■ **Job 1**
Copy every line of the records below word for word, leaving out the portfolio passage.

■ **Supplied passage**
"""

SPECIAL PROJECTS
In honor of MASS MoCA’s 25th anniversary, the museum has published a limited edition print portfolio featuring silkscreens by eleven artists who represent the institution’s dynamic history. MASS MoCA’s commitment to supporting artists at all stages of their careers and presenting groundbreaking art in all its forms is reflected in the diversity of these prints. Working across disciplines and generations, and representing MASS MoCA’s regional, national, and international network of artists, the contributors include Laylah Ali, Nick Cave, Alex Da Corte, Mark Dion, Cai Guo-Qiang, Ann Hamilton, Mona Hatoum, Osman Khan, Mary Lum, Elle Pérez, and Cauleen Smith.
Working in collaboration with master printer Gary Lichtenstein whose studio is located on MASS MoCA’s creative campus, this grouping of artists represents a quarter century of MASS MoCA’s programming, ranging from now well-established and influential artists Laylah Ali and Mona Hatoum, who mounted important shows with MASS MoCA in its early days, to recent exhibiting artists Elle Pérez and Osman Khan, whose works have been part of this anniversary year.
All of the artists have created indelible memories for MASS MoCA visitors over the years. Many are longtime friends of the museum who have returned to work with the institution again and again, including Mark Dion, Ann Hamilton and Mary Lum — whose unique sensibilities and explorations of taxonomies, textiles, and text — are recognizable in their prints. Nick Cave and Alex Da Corte offer glimpses of recent directions; Cave based his silkscreen on new large-scale embroidered works while Da Corte pays homage to fellow Venezuelan-American artist Marisol. Several artists reference MASS MoCA projects, including Cai Guo-Qiang’s sketch for the video Illusion (which was included in his 2004 exhibition Inopportune) and Cauleen Smith’s depiction of the cover of Annie Besant’s book Thought Forms, which grew out of the BLK FMNNST Loaner Library series (from Smith’s 2019 exhibition We Already Have What We Need).
The breadth of artists represented in this portfolio is a reminder of MASS MoCA’s dedication over the past twenty-five years to showcasing the most vital art of our time. The portfolio’s title, 42°42’1”N/73°6’51”W (Coordinates Vol. I), references the geographical coordinates of MASS MoCA, a unique place where a plurality of artists and ideas converge, and creativity thrives unbounded. The suite of prints is curated and published by MASS MoCA and printed by Gary Lichtenstein at MASS MoCA.

"""

■ **Data supplied**

"""

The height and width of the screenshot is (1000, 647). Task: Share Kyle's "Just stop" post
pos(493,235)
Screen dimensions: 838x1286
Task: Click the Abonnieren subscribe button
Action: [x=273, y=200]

"""

■ **Job 2**
According to the portfolio passage, what does the portfolio's title reference?

■ **Written response 1**
The height and width of the screenshot is (1000, 647). Task: Share Kyle's "Just stop" post
pos(493,235)
Screen dimensions: 838x1286
Task: Click the Abonnieren subscribe button
Action: [x=273, y=200]

■ **Written response 2**
The geographical coordinates of MASS MoCA.